I have access to a CNC mill. I'm looking for a drawing or dimensions of a typical dovetail and box joint jig so that I can cut them out of aluminum on the CNC.

something similar to these: mlcswoodworking.com/shopsite_sc/store/html/smarthtml/pages/dovetailjig.html]Pins and tails dovetail jigs

Thanks for any suggestions


----------



## gav (Oct 12, 2009)

All the images on the net seem to be either part images or from an angle. 
Reason being that they don't want people to copy them I guess.
Solution is to make your own drawing with Goole Sketchup. It's pretty easy to get going with the program and shouldn't be too hard to draw the template once you have figured out what size bushing or bearing is going to be used against the template.
The person who has the cnc machine will have some other software that the template could be drawn with as well I presume.


----------



## bobj3 (Jan 17, 2006)

Why not just buy one of the templates,the price is right..
That's what I did 

Pins and tails dovetail jigs

==========



garrett1478 said:


> I have access to a CNC mill. I'm looking for a drawing or dimensions of a typical dovetail and box joint jig so that I can cut them out of aluminum on the CNC.
> 
> something similar to these: mlcswoodworking.com/shopsite_sc/store/html/smarthtml/pages/dovetailjig.html]Pins and tails dovetail jigs
> 
> Thanks for any suggestions


----------



## garrett1478 (Mar 5, 2009)

bobj3 said:


> Why not just buy one of the templates,the price is right...


i'd rather just pay for the small amount of aluminum and do it myself


----------



## bobj3 (Jan 17, 2006)

Right On

The templates use a 5/8" guide, with that and the picture I posted you can make your own easy, just crop it out and print it out for the pattern..use the 5/8" to get the rest of it you need..little bit of math and you have the pattern...


====



garrett1478 said:


> i'd rather just pay for the small amount of aluminum and do it myself


----------



## garrett1478 (Mar 5, 2009)

bobj3 said:


> Right On
> 
> The templates use a 5/8" guide, with that and the picture I posted you can make your own easy, just crop it out and print it out for the pattern..use the 5/8" to get the rest of it you need..little bit of math and you have the pattern...
> 
> ...


if you have dial calipers, would you mind measuring the gap on the straight side? i know that an OD 5/8" bushing is meant to fit, but i'm wondering what kind of clearance it needs to slide in and out without really any side to side movement.

thanks


----------



## bobj3 (Jan 17, 2006)

Hi Garrett

OK, but it's going to cost you,,the price is a picture of yours after you get it done. 

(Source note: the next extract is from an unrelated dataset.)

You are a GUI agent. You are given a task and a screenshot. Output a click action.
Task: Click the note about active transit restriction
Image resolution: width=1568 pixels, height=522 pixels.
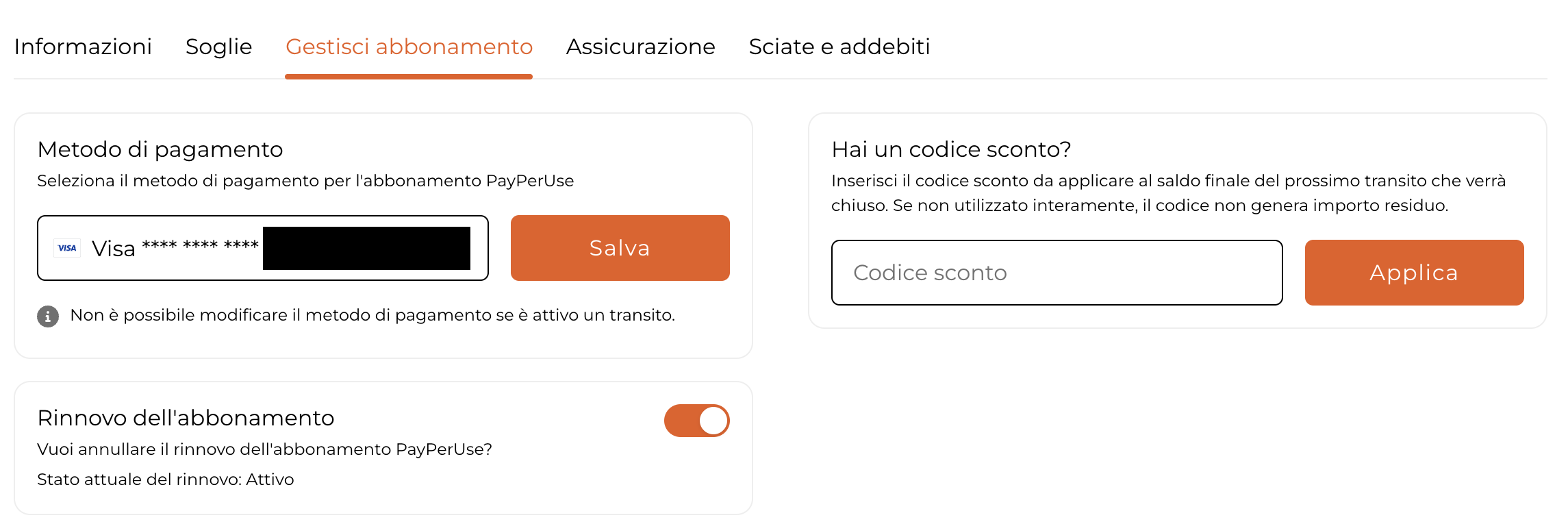[x=372, y=315]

.6272 and it's 1.4230 long slot..

=======



garrett1478 said:


> if you have dial calipers, would you mind measuring the gap on the straight side? i know that an OD 5/8" bushing is meant to fit, but i'm wondering what kind of clearance it needs to slide in and out without really any side to side movement.
> 
> thanks


----------



## garrett1478 (Mar 5, 2009)

bobj3 said:


> Hi Garrett
> 
> OK, but it's going to cost you,,the price is a picture of yours after you get it done.
> 
> ...


 thanks!

i will post a picture, it just might be a while. the CNC is here at school and I'll be going home next week for winter break, but I will do it next semester for sure!


----------